The Dimday

My decision to visit downtown for food was a stolen moment, one both spontaneous and light. I wonder if coincidences happen or if serendipity exerts unseen control.

Downtown was an eerie place that afternoon around five. Dimday is a word that describes the point when light surrenders. Winter came like a blanket to a place unaccustomed to it. For those who relish the greyed out quiet, it was beautiful. You can count me among them. Sunlight brings joy, distracted and widened eyes to witness the carnival of our exposure; winter commands reflection and thought.
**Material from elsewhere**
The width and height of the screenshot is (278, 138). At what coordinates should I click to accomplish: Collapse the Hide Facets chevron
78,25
I parked a street away, around the block, and walked along the broken sidewalk, heading toward one of the rejuvenated eateries along the old street. A mother with her young son crossed near me. She was pleased to hear me greet her in Spanish. Crossing the street, I noted that all the colors, though subdued, seemed to be more vibrant in the odd and fading light. Everything was punctuated by the neon lights at some of the businesses. It was a place I would have preferred to linger in, observing. As I walked behind the mother and her son, entering the crosswalk, I looked up and made eye contact with the driver in his truck, waiting for us to cross. I waved and smiled. To my surprise, the man smiled back, waving like an old friend.

Entering the restaurant, I recognized him immediately at the bar, with a large beer, and a plate of food in front of him. He seemed diminished in comparison to my memory of him. Our memories add armor and soften the complexities that come alive when we revisit those who sometimes stroll in the hallways of our minds. The hardened memories I had of him didn’t align with the older man sitting there.
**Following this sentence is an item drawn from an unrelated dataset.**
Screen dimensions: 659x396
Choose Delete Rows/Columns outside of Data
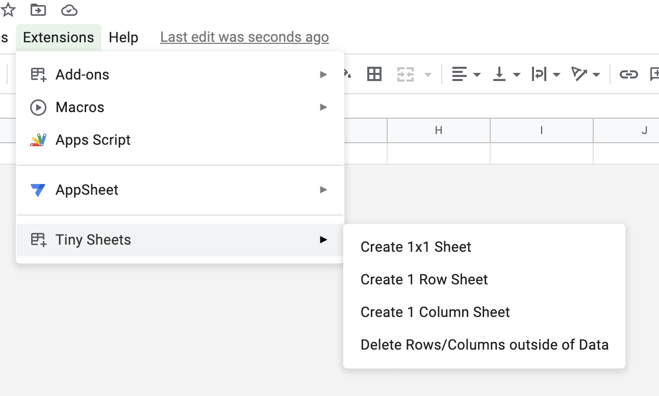(484, 345)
I ordered and picked up my food. On a whim, I stopped and asked him if he remembered me. He said my name immediately when I pulled down my mask. Not that “X” should be unusually hard to recall. He would remember me for reasons other than my peculiar name, though. I told him that the past was behind us, somehow communicating through intonation that it was indeed true and not a pressing issue between us. Because I’m emerging from my cocoon, I moved closer and made eye contact with him. We spoke as if the past happened to other people. I felt the stolen moment transform into a lemon moment.

My feet, already light and uncaring from the other-worldly light and atmosphere, lightened further as I exited the eatery. I left a piece of me back there, with him. I know my presence lingered with him. Whatever animosity previously prevailed, it dissipated there. I already knew that his behavior so long ago would now be mostly categorized as an interesting story – and stripped of its power.

And that the last year has given me a piece of myself back to experience it.